• What the task requires
Your job is to return every line in the data holding the string "agent".

• Records
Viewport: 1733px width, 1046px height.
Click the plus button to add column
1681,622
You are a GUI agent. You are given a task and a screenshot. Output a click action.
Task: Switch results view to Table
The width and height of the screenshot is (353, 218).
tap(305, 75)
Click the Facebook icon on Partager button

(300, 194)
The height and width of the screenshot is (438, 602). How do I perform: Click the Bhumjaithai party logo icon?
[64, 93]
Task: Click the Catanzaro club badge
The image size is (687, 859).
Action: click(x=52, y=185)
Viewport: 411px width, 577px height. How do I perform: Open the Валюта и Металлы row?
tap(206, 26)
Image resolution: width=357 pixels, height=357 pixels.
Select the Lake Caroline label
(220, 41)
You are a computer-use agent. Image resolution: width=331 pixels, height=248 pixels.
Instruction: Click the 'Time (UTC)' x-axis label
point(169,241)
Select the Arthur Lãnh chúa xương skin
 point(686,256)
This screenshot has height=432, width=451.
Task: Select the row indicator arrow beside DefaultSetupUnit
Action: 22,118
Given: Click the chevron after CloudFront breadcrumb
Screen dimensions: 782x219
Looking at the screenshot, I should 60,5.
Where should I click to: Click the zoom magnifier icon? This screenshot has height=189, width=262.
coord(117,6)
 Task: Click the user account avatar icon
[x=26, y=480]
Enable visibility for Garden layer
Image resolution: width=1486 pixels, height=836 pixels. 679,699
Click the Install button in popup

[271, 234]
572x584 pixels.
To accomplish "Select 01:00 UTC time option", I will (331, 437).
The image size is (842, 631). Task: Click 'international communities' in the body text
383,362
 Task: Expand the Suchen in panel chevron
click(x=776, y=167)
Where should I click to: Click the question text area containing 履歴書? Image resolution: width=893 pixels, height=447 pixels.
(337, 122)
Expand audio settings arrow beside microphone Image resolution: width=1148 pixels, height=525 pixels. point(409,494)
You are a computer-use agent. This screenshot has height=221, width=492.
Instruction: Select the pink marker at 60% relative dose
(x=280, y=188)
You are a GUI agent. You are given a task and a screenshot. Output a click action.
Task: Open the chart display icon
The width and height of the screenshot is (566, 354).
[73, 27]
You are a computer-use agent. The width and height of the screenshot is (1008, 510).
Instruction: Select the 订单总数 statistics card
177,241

• Solution for this task
You are a GUI agent. You are given a task and a screenshot. Output a click action.
You are a computer-use agent. Image resolution: width=331 pixels, height=248 pixels.
You are a computer-use agent. This screenshot has height=221, width=492.
You are a GUI agent. You are given a task and a screenshot. Output a click action.
You are a computer-use agent. The width and height of the screenshot is (1008, 510).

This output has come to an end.